I'm a bit confused about the refinancing part of the method. How does the process work? Say I start off with $35k capital for down payment and rehab costs. A home's value goes from $80k to an ARV of $140k. 75% of that would allow me to receive a $105k loan. Then I use the $105k to pay off the rest of the original loan + get back the $35k I had spent towards down payment/rehab costs, leaving me with $70k to repeat the process for another home (possibly 2 homes with that amount).
But how is that $105k supposed to be paid back, and wouldn't the monthly payment of that loan be higher than the original loan? I assume rehabbing the home would increase the monthly rent, and therefore cash flow, so perhaps that would make up for the higher monthly payment? Also, why do banks give 75% of the ARV loan even if the home isn't fully paid off?
If you keep the first home as a rental then the income theoretically pays the $105k mortgage. Banks will refinance a loan at 75% ARV as long as they are in first mortgage position & pay off or "refinance" the existing debt.

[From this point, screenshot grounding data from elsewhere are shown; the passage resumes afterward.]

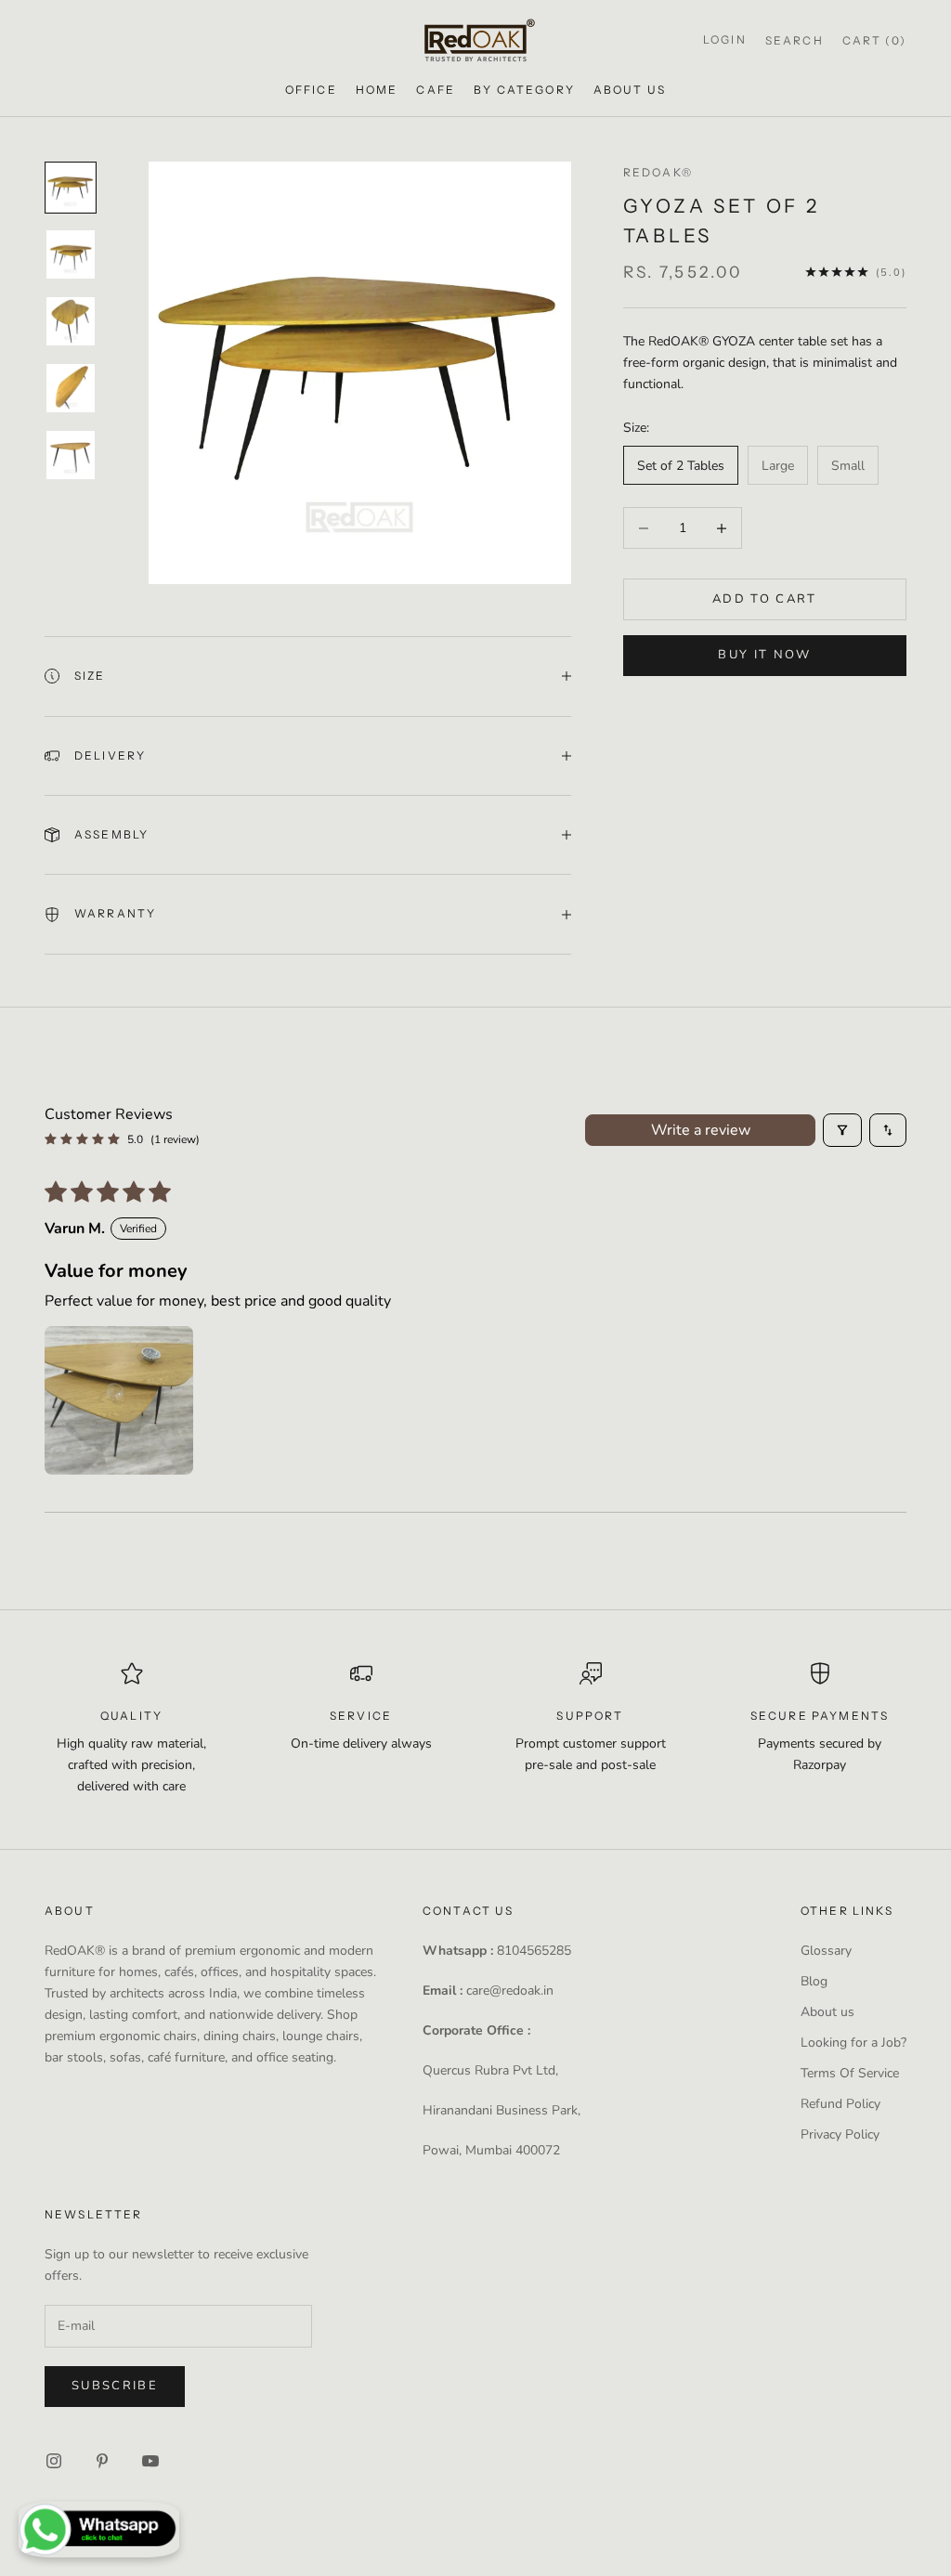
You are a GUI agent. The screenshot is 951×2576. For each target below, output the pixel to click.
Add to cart (764, 599)
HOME (377, 90)
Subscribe (115, 2385)
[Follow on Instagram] (54, 2461)
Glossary (826, 1950)
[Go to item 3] (71, 321)
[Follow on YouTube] (150, 2461)
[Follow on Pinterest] (102, 2461)
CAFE (435, 90)
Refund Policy (840, 2104)
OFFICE (311, 90)
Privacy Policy (840, 2134)
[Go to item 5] (71, 455)
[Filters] (842, 1130)
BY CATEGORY (524, 90)
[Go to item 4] (71, 388)
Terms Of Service (850, 2073)
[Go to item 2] (71, 254)
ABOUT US (629, 90)
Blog (814, 1981)
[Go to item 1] (71, 188)
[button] (119, 1400)
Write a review (700, 1130)
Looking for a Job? (853, 2042)
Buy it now (764, 654)
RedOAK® (658, 172)
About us (827, 2012)
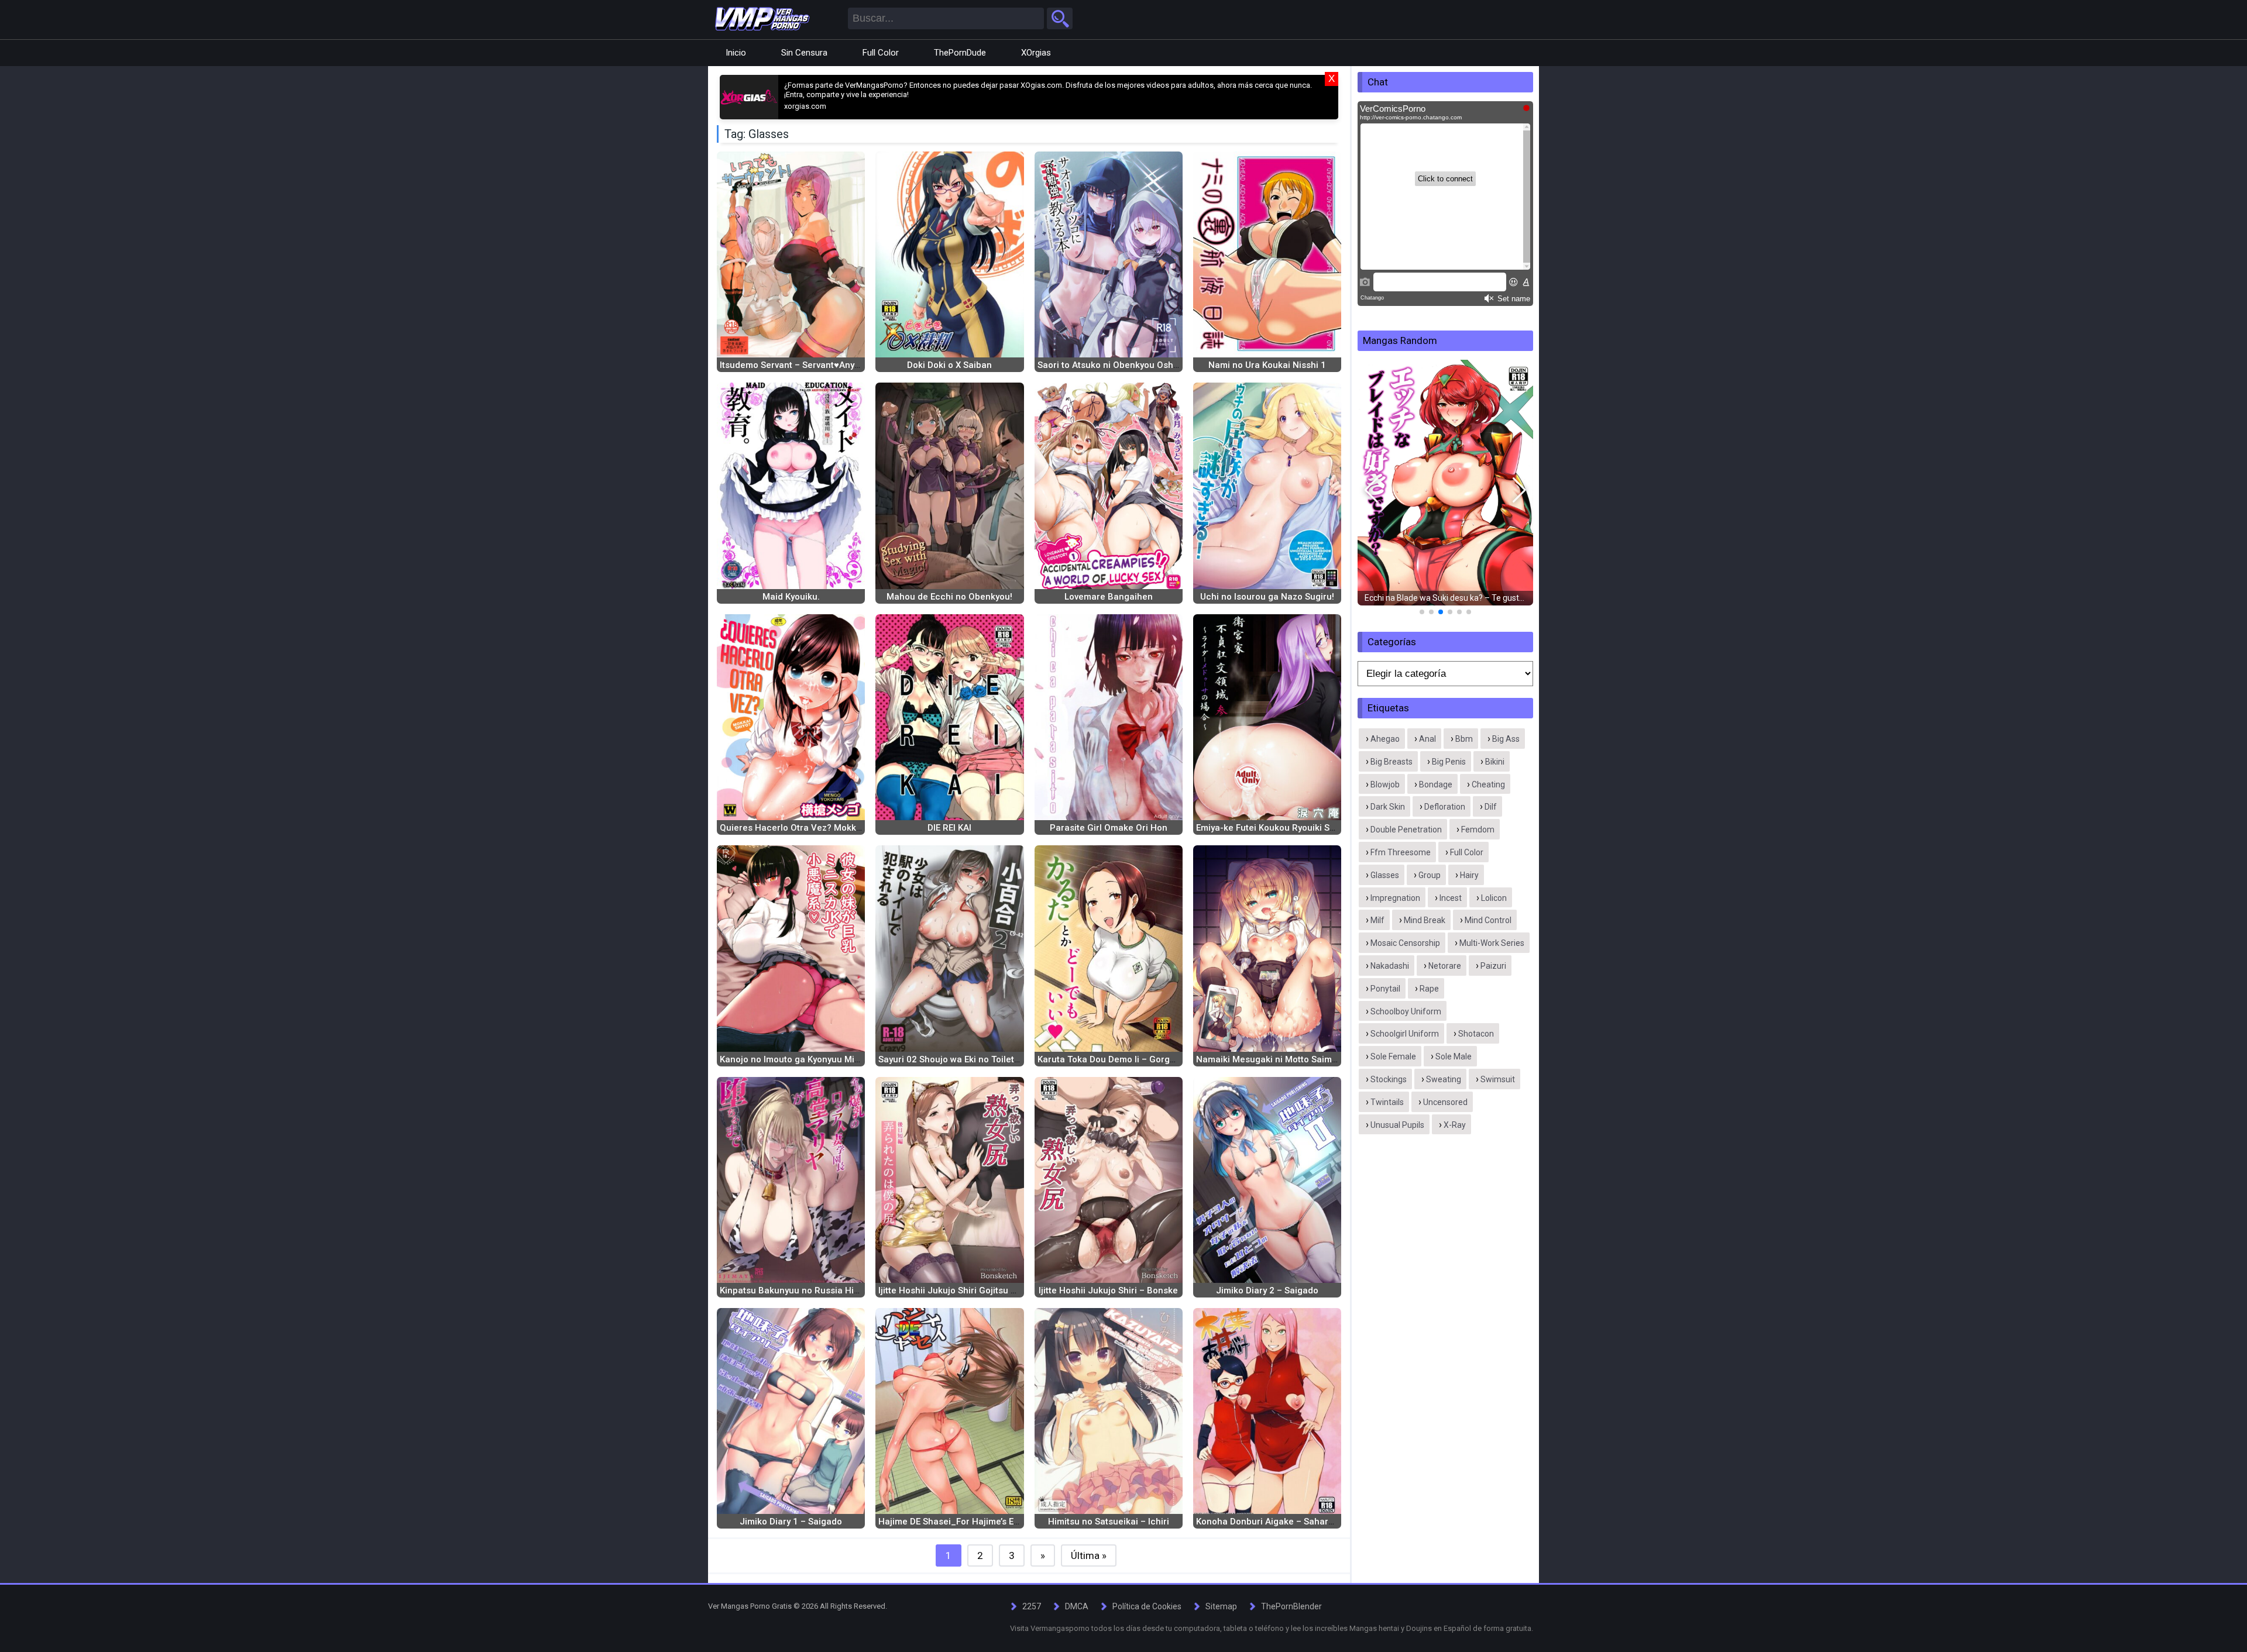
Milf (1377, 920)
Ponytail (1385, 988)
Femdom (1477, 829)
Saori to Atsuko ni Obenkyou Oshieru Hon (1123, 365)
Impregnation (1395, 898)
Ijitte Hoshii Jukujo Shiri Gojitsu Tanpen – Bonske (980, 1290)
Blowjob (1385, 784)
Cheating (1488, 784)
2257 (1031, 1606)
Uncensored (1445, 1102)
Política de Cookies (1146, 1606)
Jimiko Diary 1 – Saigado (791, 1521)
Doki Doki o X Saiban (949, 365)
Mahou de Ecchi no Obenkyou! (949, 596)
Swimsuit (1497, 1079)
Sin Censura (804, 52)
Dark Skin (1387, 806)
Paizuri (1493, 965)
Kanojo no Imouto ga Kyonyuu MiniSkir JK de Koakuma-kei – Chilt (854, 1059)
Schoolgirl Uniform (1404, 1033)
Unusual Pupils (1397, 1125)
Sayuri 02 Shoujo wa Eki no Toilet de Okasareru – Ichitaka (997, 1059)
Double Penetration (1406, 829)
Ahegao (1385, 739)
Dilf (1491, 806)
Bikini (1494, 761)
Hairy (1469, 875)
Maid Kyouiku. (791, 596)
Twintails (1387, 1102)
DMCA (1076, 1606)
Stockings (1388, 1079)
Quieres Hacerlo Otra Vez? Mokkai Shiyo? (806, 827)
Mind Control (1488, 920)
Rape (1429, 988)
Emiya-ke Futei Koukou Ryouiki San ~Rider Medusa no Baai (1318, 827)
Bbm (1464, 739)
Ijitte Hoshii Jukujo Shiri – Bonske (1108, 1290)
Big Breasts (1391, 761)
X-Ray (1455, 1125)
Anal (1427, 739)
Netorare (1444, 965)
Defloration (1444, 806)
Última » (1089, 1555)
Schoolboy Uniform (1405, 1011)
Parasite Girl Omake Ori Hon (1108, 827)
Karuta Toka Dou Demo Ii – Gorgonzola (1117, 1059)
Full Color (881, 52)
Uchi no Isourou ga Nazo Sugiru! (1267, 596)
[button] (1371, 490)
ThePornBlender (1291, 1606)
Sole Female (1393, 1056)
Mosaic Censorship (1405, 943)
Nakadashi (1389, 965)
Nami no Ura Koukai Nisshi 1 (1267, 365)
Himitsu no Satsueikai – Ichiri (1108, 1521)
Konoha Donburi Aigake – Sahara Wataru (1281, 1521)
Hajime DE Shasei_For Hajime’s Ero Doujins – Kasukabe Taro (1003, 1521)
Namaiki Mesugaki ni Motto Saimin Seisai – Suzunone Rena (1319, 1059)
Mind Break (1424, 920)
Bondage (1435, 784)
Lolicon (1494, 898)
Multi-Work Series (1491, 943)
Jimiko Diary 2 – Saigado (1267, 1290)
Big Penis (1449, 761)
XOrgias (1036, 52)
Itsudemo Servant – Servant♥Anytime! (797, 365)
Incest (1450, 898)
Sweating (1443, 1079)
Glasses (1384, 875)
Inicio (736, 52)
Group (1429, 875)
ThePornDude (960, 52)
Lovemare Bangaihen (1108, 596)
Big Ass (1506, 739)
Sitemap (1221, 1606)
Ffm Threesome (1400, 852)
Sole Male (1453, 1056)
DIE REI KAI (949, 827)
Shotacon (1476, 1033)
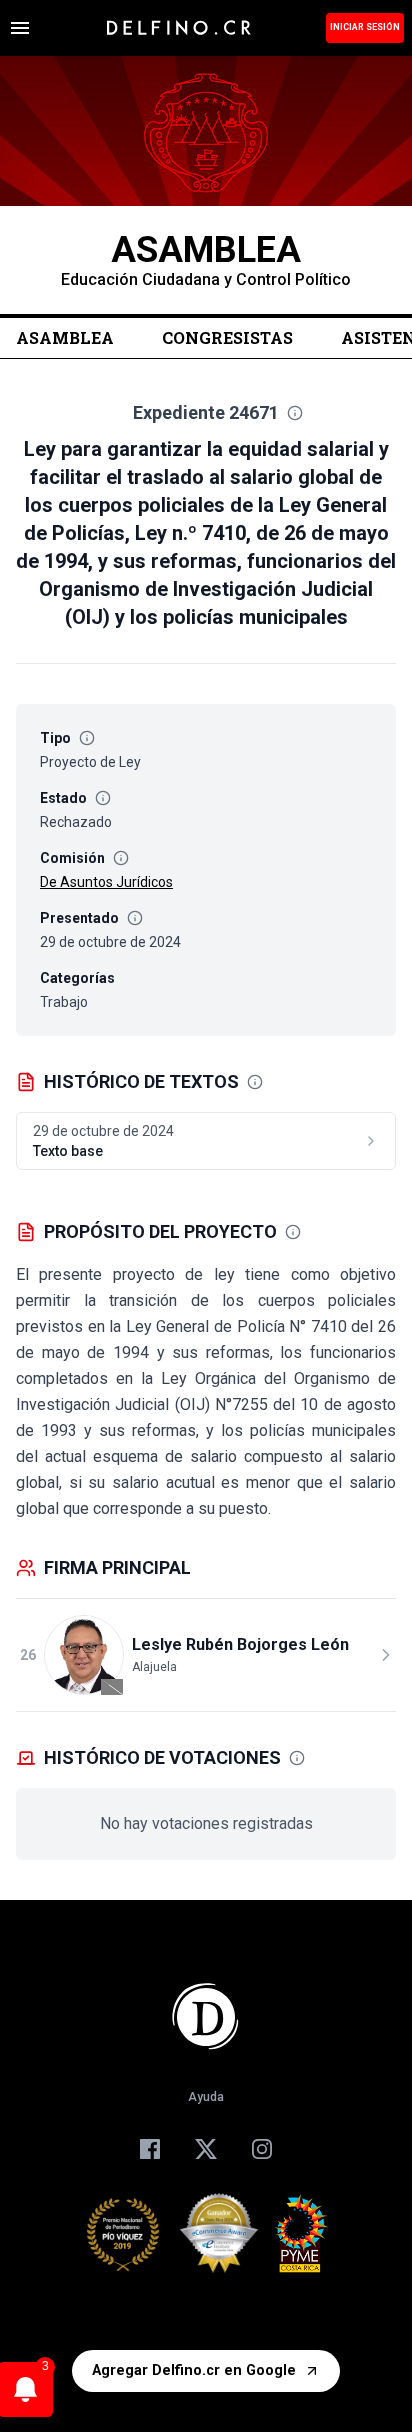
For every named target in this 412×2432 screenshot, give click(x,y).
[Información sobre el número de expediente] (295, 413)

@Mike Brown let me help you break it down.
So the home was bought for 80K. At what rate and term?
35k was down payment and rehab costs.
How much of the 35 you put to the down payment?
Yes, your mortgage payment will be higher, but when you run your numbers, make sure you are cash flowing before the refinance and after. The new loan replaces the old and the difference goes to you in cash. The new loan "pays off" the old - that is how it works. One bank pays the other. This is why the appraisal and the ARV is key... get really solid on that to ensure you can extract as much of your cash back out at the refinance without upsetting the cash flow.